往前进的方向派出了一个侦察班,由杜金领导,但实际上指挥这个侦察班行动的,是伊万尼茨基。
侦察班是骑兵。阿廖沙骑了自己的柯斯特利,柯斯佳骑一匹小个头的马,是别人的,叫吉姆。
想到整个行军队伍正沿着自己侦察的道路行进,他们心中充满了无比的喜悦。
侦察班前进的速度很慢,但天亮之前仍然到达了依瓦斯家的村子。村里依旧静俏俏的,人仿佛全死绝了。砌在室外的炉灶,烟囱里虽然冒着烟,周围却没有人。

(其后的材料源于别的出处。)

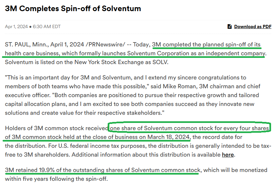
Task: Click the phrase within five years following the spin-off
Action: (x=56, y=179)
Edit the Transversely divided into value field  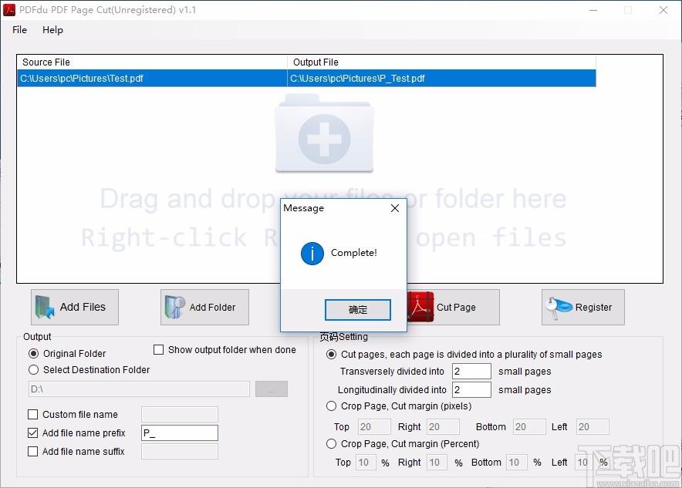click(x=471, y=371)

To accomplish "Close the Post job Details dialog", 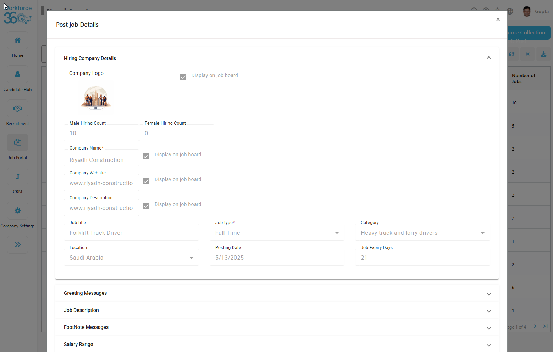I will coord(498,20).
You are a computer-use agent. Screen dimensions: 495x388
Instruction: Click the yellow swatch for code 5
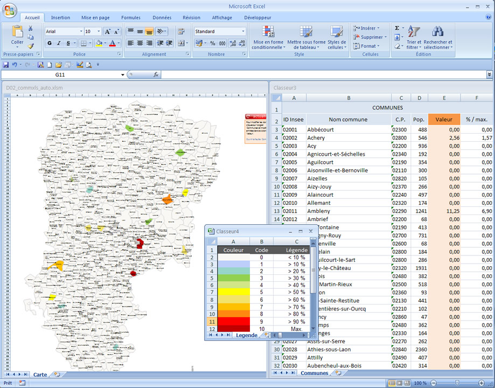point(233,291)
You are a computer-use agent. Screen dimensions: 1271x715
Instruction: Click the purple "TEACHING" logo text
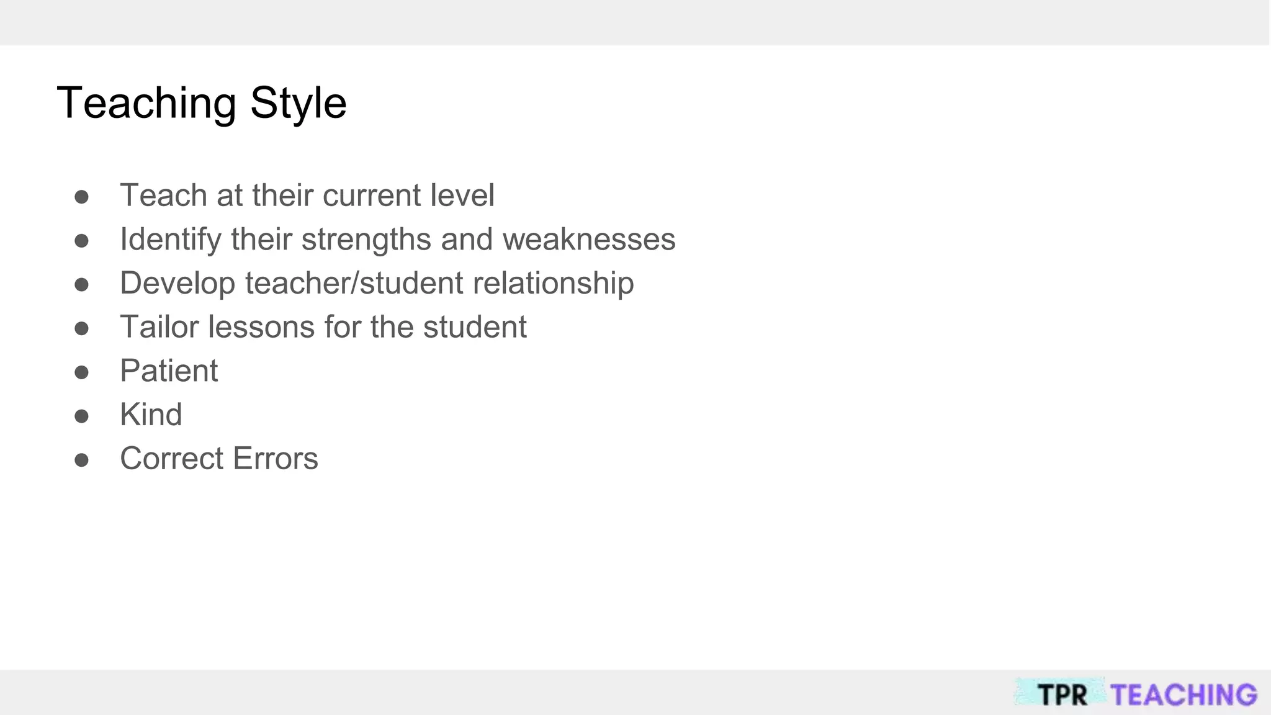click(x=1184, y=695)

前车之覆,后车之鉴,他们未在村中停留,继续前进到村外的林边。
森林恢复了平静。阳光穿过稠密的树枝照到露珠和树脂上,闪着银光。密叶丛中,鸟语喧哗。一片蜜蜂的嗡嗡声。成团的小虫在头顶上盘旋。啄木鸟敲击树木的梆梆声,远处偶尔传来的布谷鸟的啼叫声,在山谷中回荡,越传越远,最后消失在山后的低地上或者远方的森林里。
“多美,”阿廖沙心想,“但这是令人不安,使人害怕的美。”
杜金催促侦察班继续前进;伊万尼茨基则有意要控制大部队的行军速度。
阿廖沙几乎听不清他们两个谈话的内容。但他不自觉地产生了一个念头:这两个人既有显著的不同,又有极其相似的地方。这个时候如果用铅笔把他们画下来该多好!

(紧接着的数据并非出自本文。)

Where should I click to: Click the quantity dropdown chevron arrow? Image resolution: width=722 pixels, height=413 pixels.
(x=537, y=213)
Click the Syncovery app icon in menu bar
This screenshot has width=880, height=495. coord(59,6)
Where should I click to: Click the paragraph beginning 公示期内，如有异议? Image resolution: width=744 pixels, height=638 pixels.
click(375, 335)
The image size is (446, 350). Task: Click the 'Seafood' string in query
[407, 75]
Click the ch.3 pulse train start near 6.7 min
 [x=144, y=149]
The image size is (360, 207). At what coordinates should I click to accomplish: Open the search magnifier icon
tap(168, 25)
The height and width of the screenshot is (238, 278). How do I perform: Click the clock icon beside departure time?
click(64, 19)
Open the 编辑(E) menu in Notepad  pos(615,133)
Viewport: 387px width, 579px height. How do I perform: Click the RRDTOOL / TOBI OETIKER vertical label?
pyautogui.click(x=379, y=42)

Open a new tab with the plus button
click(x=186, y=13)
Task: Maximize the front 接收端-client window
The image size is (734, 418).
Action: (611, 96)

近来,他回忆美术学院的次数越来越多,而且过去回忆学院时的那种难过和忧郁情绪,现在没有了。只是偶尔有一种悔恨心情:他从前太自信了。盲目的自信使他评价别人时失去了客观标准,不仅过分天真,而且很不公平,愚蠢的自信使他看不见以致不承认自己行为和看法上的错误。可是现在,几天的战争生活已教给他许多东西。今天想到学院,更多的是对学院的感激之情,感谢学院对他的教育。
不过……
学院只教了画画,并末教人思想——这是阿廖沙今天的认识。
学院只教了人物写生的良好技巧,而生活经历不同的学生们,还不会利用这种技艺回出人物心灵的美质。
阿廖沙不同于其他学生,他正确选择了自己的道路是在一九四O年,不是四一年。四一年已经没有个人自由选择的余地了,这是由生活来挑选他们,而自己必须服从生活安排的时候了。
慈爱的学院。让入感到亲切,谢谢你的教育!
上大学学理论固然好,而生活……甚至在芬兰战争期间,除了派人巡逻,挂上伪装窗帘而外,学院里没有任何变化……
从前他未曾想过这些,但眼前……
积极分子,他第一次亲眼目睹被打死在麦田里的积极分子;依瓦斯的兄弟格里茨柯;凶相毕露、撕碎苏联旗帜的青年男女。有的人似乎在等待着。等德国人吗?还有人朝红军放冷枪,杀害一切拥护苏维埃政权的人,放火焚烧他们的房屋,烧死他们尚不知道苏维埃政权是怎么回事的妻室儿女……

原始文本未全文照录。